何となく北(東)から南(西)へ番号が割り振られているのが分かると思います。頭5桁でまとめると殆どの局番は一つの県に収まりますが、582組あるMAのうち29区域が県をまたいでいるため、そこに関しては厳密には特定はできません。それでも9割以上の局番は都道府県別に分けることができます。

それでは市町村レベルはどうでしょうか。これはできる地域とできない地域があります。たとえばMA「いわき」の市外局番は「0246」(このMAでのみ使用)で、指定範囲は「福島県いわき市」のみです。つまりこの場合局番の頭4桁が「0246」であれば間違いなく「福島県いわき市」と特定できます。最も分かりやすいケースですが、どこでもこう簡単には行きません。

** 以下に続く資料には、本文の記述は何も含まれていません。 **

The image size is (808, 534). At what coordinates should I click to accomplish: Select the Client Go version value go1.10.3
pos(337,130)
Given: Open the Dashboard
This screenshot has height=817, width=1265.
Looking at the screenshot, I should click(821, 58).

MA「いわき」と反対で局番の配置が異常に複雑なのは「042」区域でしょう。電話局番の頭3桁が「042」を持つMAは「武蔵野三鷹」「国分寺」「立川」「八王子」「相模原」「青梅」「所沢」「飯能」と8つあり、埼玉県・東京都・神奈川県と3つの都県をまたいでいます。市外局番は「04」「042」「0422」「0428」の4種類、そのうち市外局番「042」は6つのMAをまたいでいます。
この9つのMAでたとえば「八王子」(番号区画コード「224」、市外局番「042」)ですが、その指定範囲は「東京都八王子市、神奈川県相模原市緑区(小原、小渕、佐野川、澤井、寸沢嵐、千木良、名倉、日連、牧野、吉野、与瀬、与瀬本町及び若柳に限る。)」となっており、八王子市だけでなく相模原市の一部が含まれます。局番としては「042-6xx」という並びで、頭4桁(0426)に関しては全てこの「八王子」MA一つに収まっています。
「042-6xx」ときたら大抵は八王子市ということは言えますが、一部に県を越えて相模原市も含まれる、ということになります。随分と入り組んでいるように見えますが、実はこれでもまだ分かりやすい方で、もっと複雑に複数展開している局番とMAがこの界隈にはゴロゴロしています。

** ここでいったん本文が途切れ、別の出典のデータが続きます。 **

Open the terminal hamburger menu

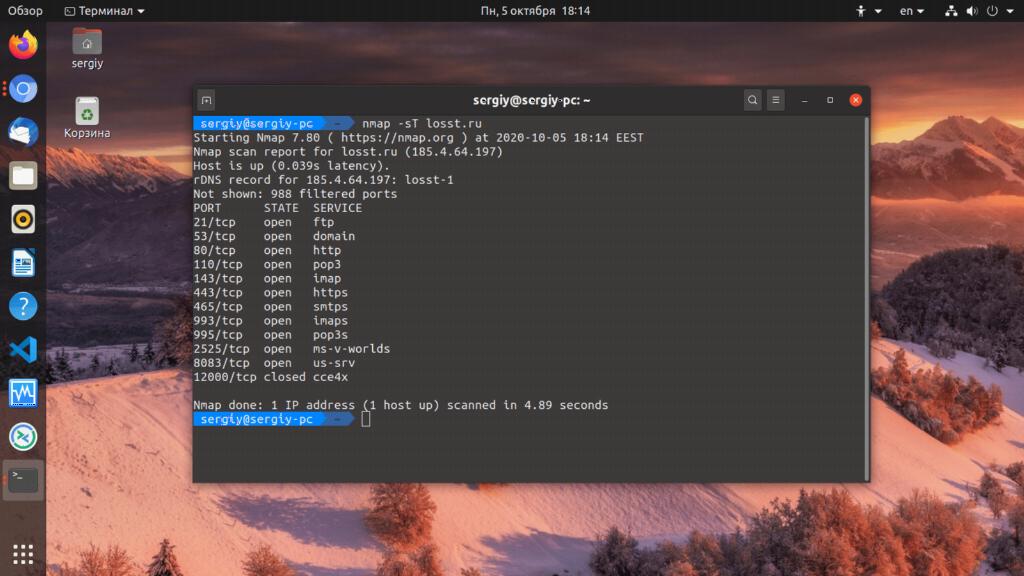point(776,100)
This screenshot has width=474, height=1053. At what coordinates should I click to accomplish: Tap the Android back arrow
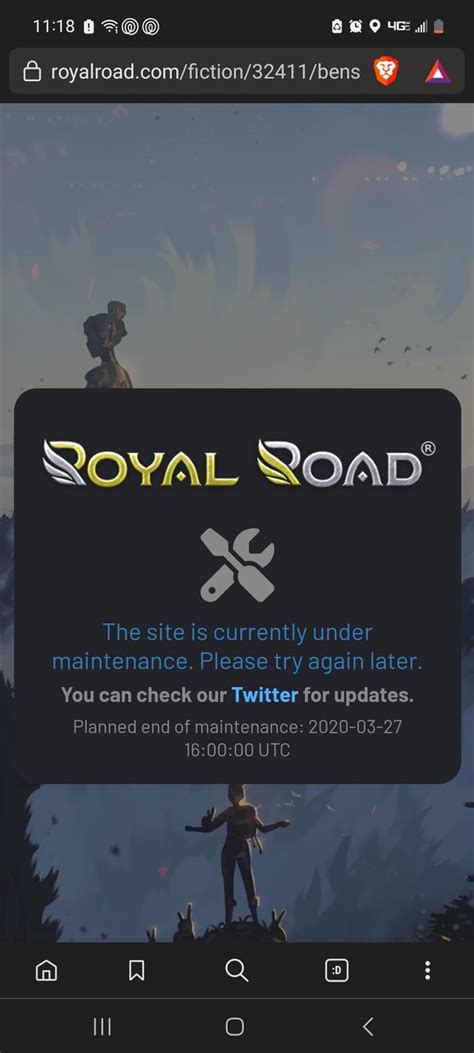click(367, 1026)
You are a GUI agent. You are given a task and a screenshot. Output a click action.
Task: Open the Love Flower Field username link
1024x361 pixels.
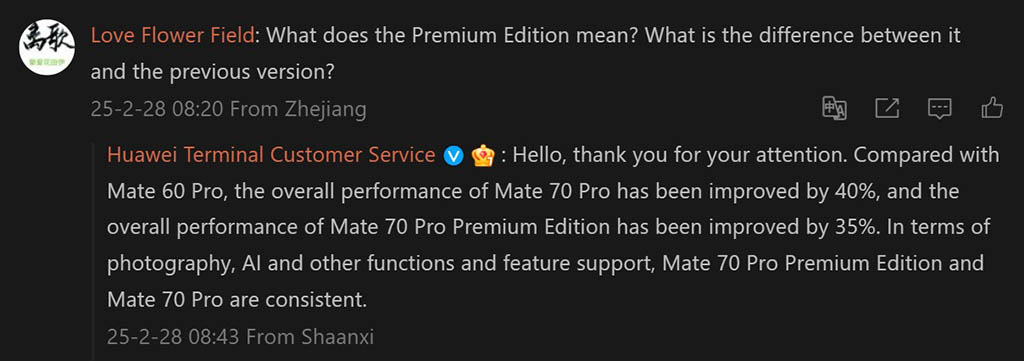pyautogui.click(x=172, y=35)
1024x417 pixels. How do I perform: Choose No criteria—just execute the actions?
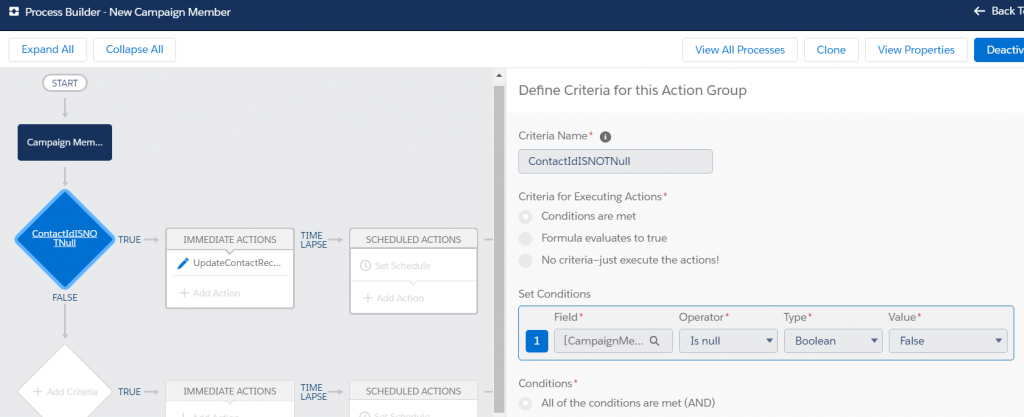pos(526,260)
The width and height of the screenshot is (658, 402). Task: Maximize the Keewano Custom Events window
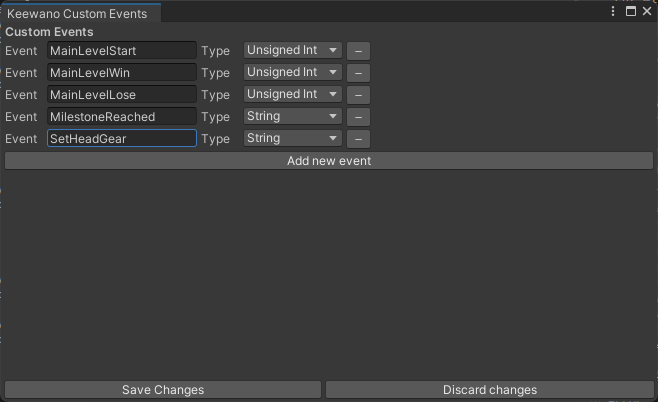tap(630, 11)
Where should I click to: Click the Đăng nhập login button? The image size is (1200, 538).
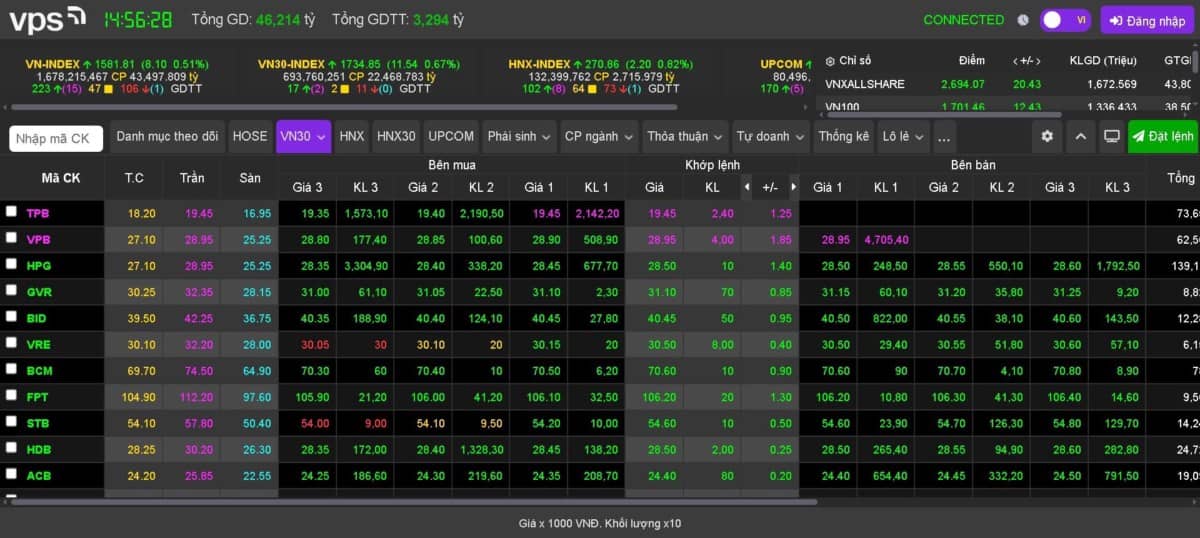pos(1147,20)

ところで市外局番「04」というのはちょっと耳慣れないかもしれません。これは2002~2005年の間に「柏」(旧市外局番「0471」)、「所沢」(旧市外局番「042」)、「鴨川」(旧市外局番「0470」)の各MAが市外局番を「04」にしたものです。「所沢」は埼玉県、「柏」「鴨川」は千葉県と地理的にも局番の番号でも隣接していませんが、局番の逼迫対策として同じ「04」に変更したものです。しかしMAは違いますので、当然各区域同士の通話は市外通話料金となります。
たとえば市外局番「04」になる前のMA「所沢」が元々持っていた局番は「042-9xx」でしたが、このうち30組(042-910~042-919、042-970~042-989)はMA「飯能」の使用分であるため使えるのはそれ以外の70組でした。そのため市外局番「04」に変更後に「04-2000~04-2009」(10組)が新たに(NTT以外のキャリア用に)追加されました。

このように世帯数が増えた人口過密地域は局番を増やすためより複雑に、人口密度が低い(過疎化が進む)地域はより広域(大雑把)に番号が割り振られている傾向にあります。これに平成の大合併という要素が加わりましたので地域特定を示す表現はより複雑になってきています。

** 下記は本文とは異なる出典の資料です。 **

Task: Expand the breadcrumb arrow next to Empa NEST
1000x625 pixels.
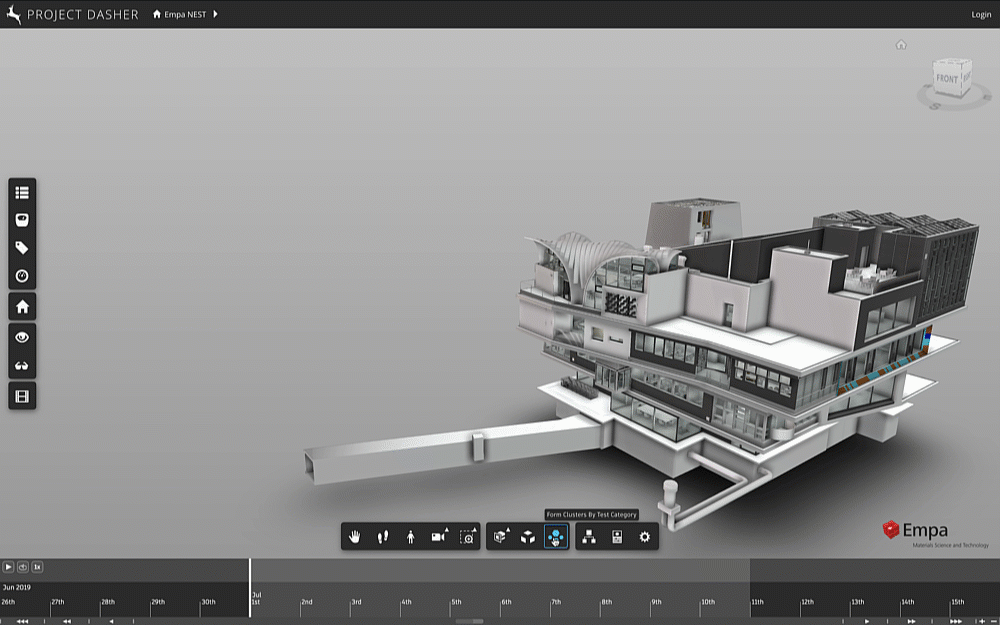Action: tap(214, 14)
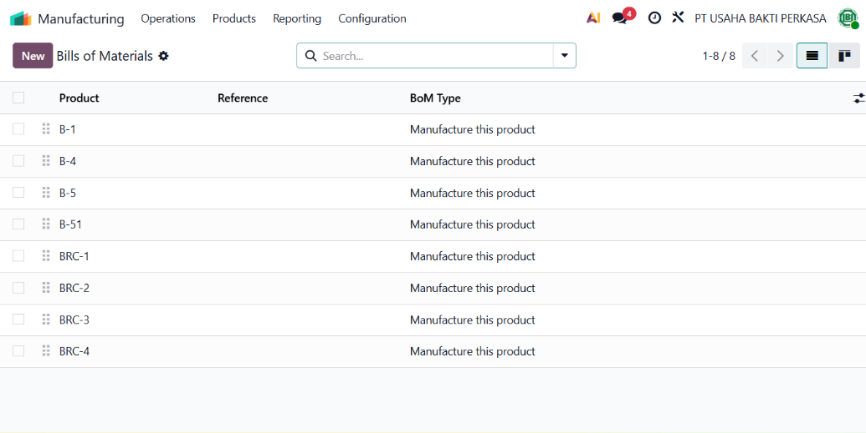This screenshot has width=866, height=433.
Task: Click the Manufacturing app logo
Action: (x=20, y=19)
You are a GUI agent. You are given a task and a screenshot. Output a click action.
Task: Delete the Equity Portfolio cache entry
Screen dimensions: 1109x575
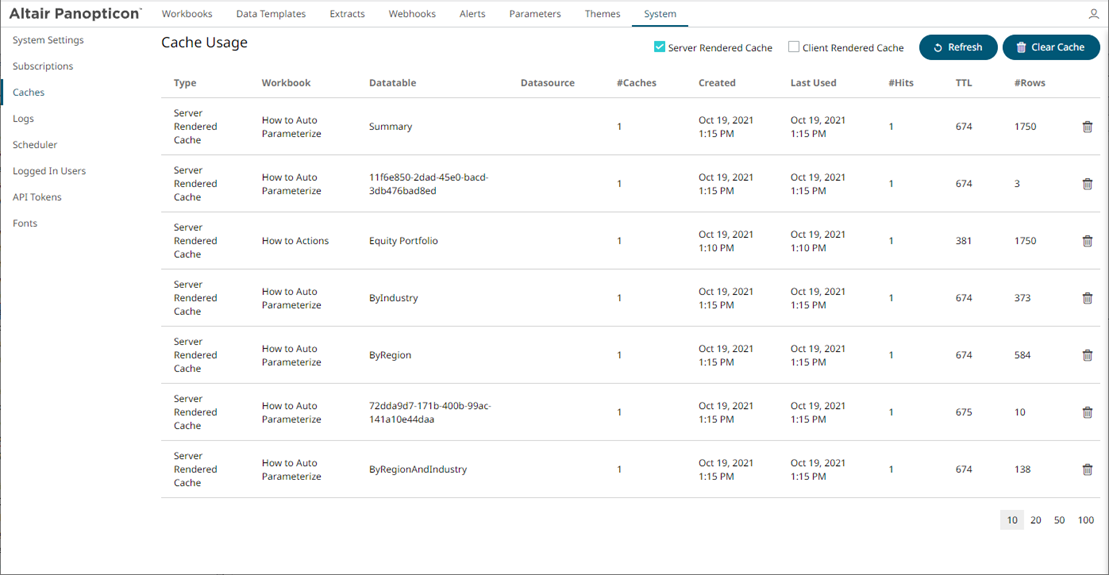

結論としては、電話番号(電話局番)からは少なくとも単位料金区域が指定する地域の範囲は推定できます。地域によっては県をまたいでしまう場合もありますが、必ずどこかの地域に分類することはできます。
それは一つの市町村であったり、複数の市町村や郡、更にそこに一部特定の町域(字)を含んだり除いたりの条件が加わる場合などさまざまです。
これら組み合わせたマスタに更に必要に応じて作成したエリアマスタと組み合わせて加工すればある程度のマスタデータのようなものにはなりますが、これだけでは万能ではないこともご理解いただけるかと思います。
興味のある方は総務省のサイトからデータをダウンロードしてお試しになってみてください。公開されているものだけでも組み合わせてみると分かることは結構あるものです。